The report, a "483 form" obtained by The San Francisco Chronicle under a Freedom of Information Act request, reveals that just three months before Chiron was given approval on October 17 to deliver its much in demand influenza vaccine, its English facility was far from ready to produce the vaccine in line with the standards the FDA expects.
In the summer of 2004, Chiron's 48m dose production of Fluvirin flu vaccine was judged unacceptable for use by the FDA, and British regulators shut down the Liverpool facility, so questions now arise as to how Chiron spent the ten-month period between the site closure and a nine-day FDA inspection in July 2005.

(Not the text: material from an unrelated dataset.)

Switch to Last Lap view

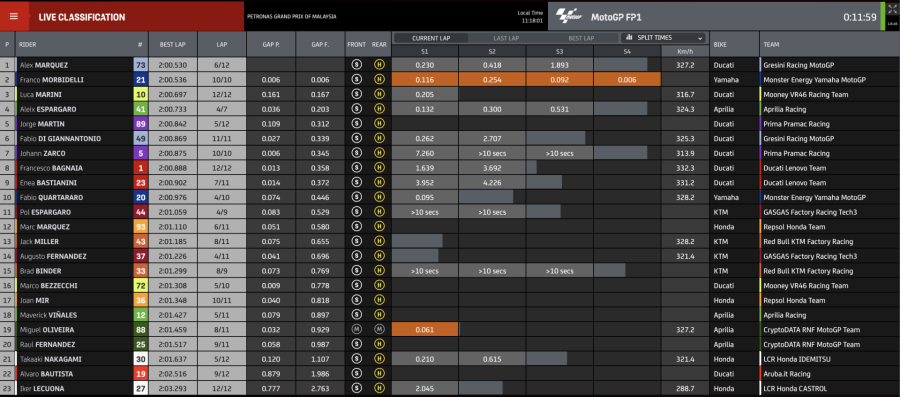click(506, 38)
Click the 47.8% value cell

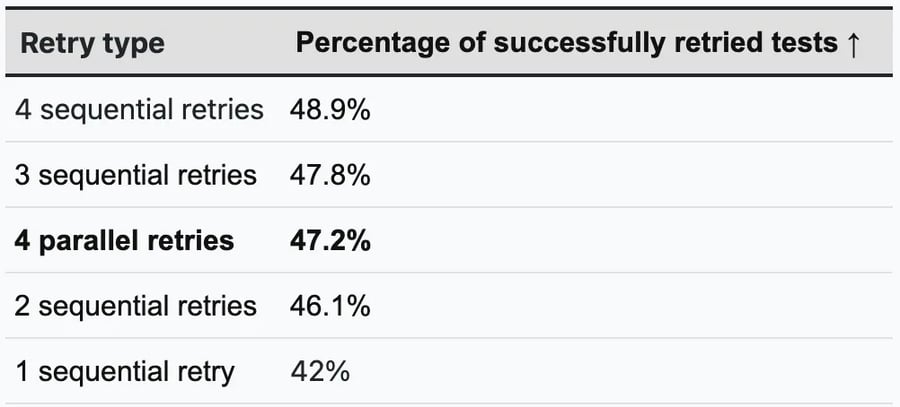[330, 175]
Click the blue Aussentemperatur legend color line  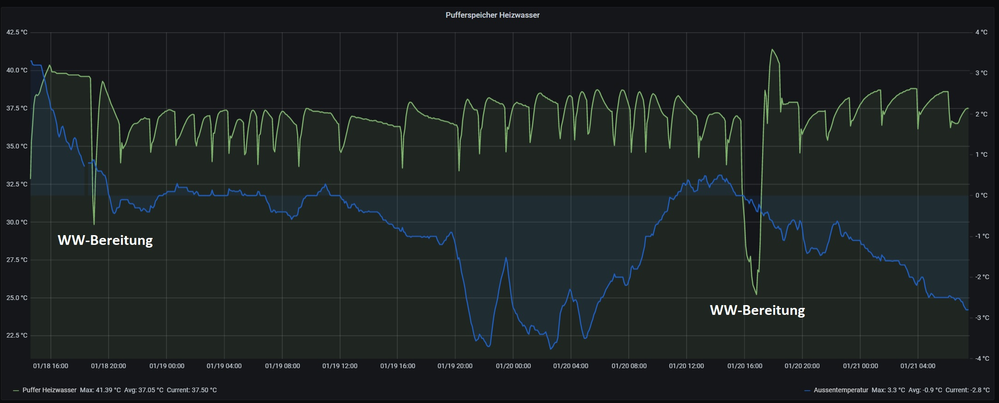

After the July inspection and a report sent to Chiron, the vaccine manufacturer responded with proposed corrective actions which the agency deemed "generally acceptable."
But the report, whose contents are described in a Chronicle article, shows how big a mountain plant operators had to climb in a short period of time, as bacterial contamination testing was still not reliable and dozens of reports that ought to have been filled to report errors were not submitted.
The FDA inspectors wrote that Chiron had yet to develop a useful test that could spot Serratia marcescens bacteria, the strain that contaminated Chiron's vaccine and led to the temporary loss of its licence.
The report found that Chiron had isolated Serratia marcescens bacteria in five lots of vaccine during manufacturing last year and eleven times in routine environmental sampling.
What is more, Chiron's new system for handling deviations from current good manufacturing practice (cGMP) failed to document corrective and preventive action on 29 of 40 reports involving the plant environment.
The inspectors also found ten of 31 reports involving water in the sterile manufacturing process were either incomplete or not finished until after the FDA inspectors arrived in July.
There were also instances where Chiron failed to investigate serious problems, such as a major deviation in the acceptable level of bacteria in a batch of vaccine.
Disturbingly, a plant worker was even observed wearing eye makeup, a well-known source for bacterial contamination of sterile areas.Leftover labels from last year's product, that was never sold because of contamination, were also found.
The inspection report also raises concern about a batch of vaccine that was stored longer than the allowable time during processing. The batch was reprocessed and retested for contamination, but apparently not for potency, which can fall over time.
"Much of the report in the newspaper article is without context, without knowing the history of the facility," company spokeswoman Alison Marquiss told In-PharmaTechnogist.com, refusing to provide a copy of the FDA report or Chiron's response.
"The FDA inspection in question was important in helping us to get the plant back online and restoring its licence."
Nevertheless, these problems are in the past and today Chiron, which was bought by Novartis for $5.4bn (€4.2bn) last April, insists it is on track to make 40m flu shots for the upcoming influenza season.
Last October, the Emeryville-based company bagged a $62.5m contract from the US government to produce avian flu vaccine from the Liverpool facility, while in March it announced a similar contract with the UK government to make 1.5m doses of the vaccine.
But these revelations, together with this week's warning letter to sanofi pasteur's pivotal vaccine manufacturing plant in Pennsylvania, carry echoes of the 2004/2005 shortage, when thousands of Americans stood in line for hours to get vaccinated.